Poésie et mythologie
Au cours de sa longue vie – né en 1783 à Udby, il mourut à Copenhague en 1872 –, Nicolai Grundtvig a traversé presque un siècle de vie spirituelle au Danemark. Il a d'abord été enfant du xviiie siècle, dont le goût marque ses premières lectures et ses premières options en matière religieuse. Il entreprit ses études « sans esprit et sans foi », pour reprendre ses propres termes, et, même devenu licencié en théologie en 1803, il n'avait pas de vision bien arrêtée de la vie. Mélancolie et angoisse se partageaient son âme. Puis il devint précepteur au château d'Egeløkke, dans l'île de Langeland, où il s'éprit de la mère de son élève, Constance Leth. La grande passion malheureuse, la crise de Werther, fut, pour beaucoup de grands hommes autour de 1800, un éveil à une véritable vie spirituelle. Pour Grundtvig, cette passion contrariée eut pour effet de le libérer de la tradition du siècle passé et de lui insuffler l'évangile du romantisme germano-danois.
Il interprète et transforme les mythes dans un esprit philosophique, comme l'avaient fait Platon et surtout Plotin, et voit dans les célèbres poèmes de l' Edda un drame universel.

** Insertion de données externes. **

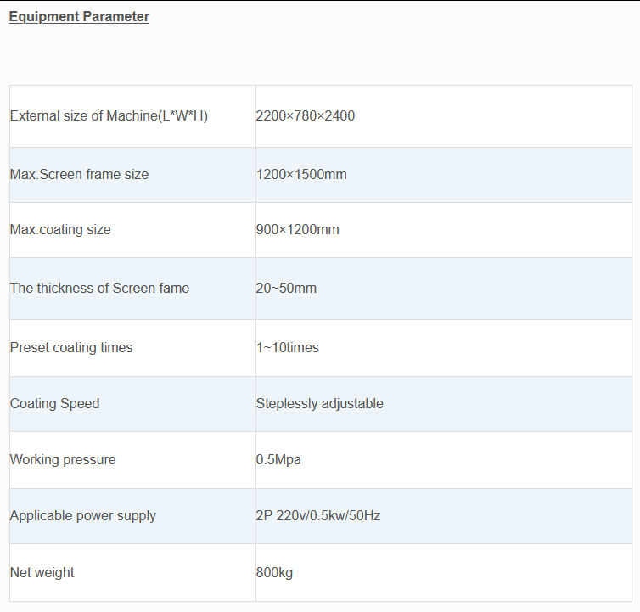Click the Preset coating times label
This screenshot has width=640, height=612.
coord(71,347)
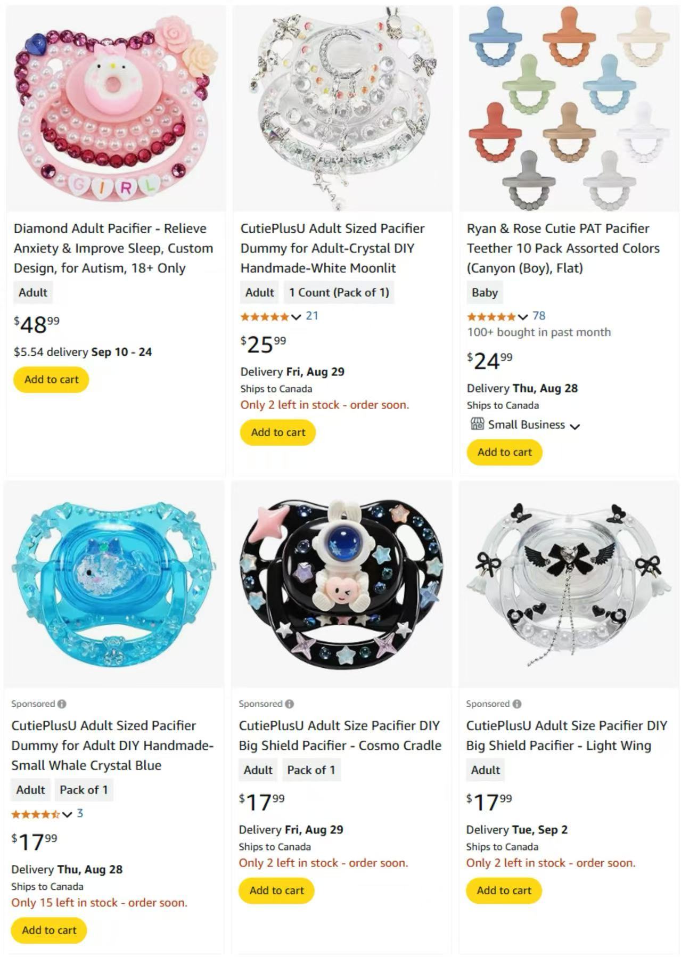Screen dimensions: 681x957
Task: Click the Small Business storefront icon
Action: point(477,424)
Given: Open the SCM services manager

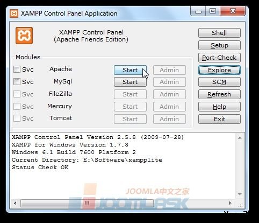Looking at the screenshot, I should tap(219, 82).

L'absolu s'y appelle Alfader (Allfadir, le Père universel). De la matière inerte proviennent les divinités mauvaises, les géants ; pour les exterminer, Alfader disposait des bonnes divinités, les Ases. Mais, par présomption, les Ases se libérèrent de l'autorité d'Alfader, ce qui amena les Nornes, déesses du Destin, à anéantir les uns et les autres dans le Ragnarok, derrière lequel apparaissait un jour nouveau et éternel. Grundtvig présente cette interprétation visionnaire dans La Mythologie du Nord (Nordens Mytologi, 1808). Dans des écrits poétiques, il représentait la croyance aux Ases et le christianisme comme deux formes différentes d'une même religion universelle : Odin et le Christ sont tous deux fils d'Alfader. En 1810, Grundtvig traversa une profonde crise religieuse d'où il sortit résolument chrétien, avec la conviction que la Bible était le fondement de la foi.
Son père était pasteur ; Grundtvig devint alors son vicaire. Avec haine, il se retourna contre la philosophie romantique de la nature qui supprimait l'image d'un Dieu personnel et qui faisait voisiner côte à côte Bien et Mal comme un couple de contraires également nécessaires. Herder, Schiller et le romantisme avaient appris à Grundtvig qu'il y avait une continuité de l'histoire dans laquelle se développe l'idée universelle. Après son réveil spirituel, il voit en Dieu l'expression de cette continuité, et dans son Précis de l'histoire universelle (Kort Begreb af Verdens Krønike i Sammenhaeng, 1812), l'Histoire est la voie de Dieu. En 1810, Grundtvig avait provoqué le clergé par son sermon « probatoire » Pourquoi la parole du[...]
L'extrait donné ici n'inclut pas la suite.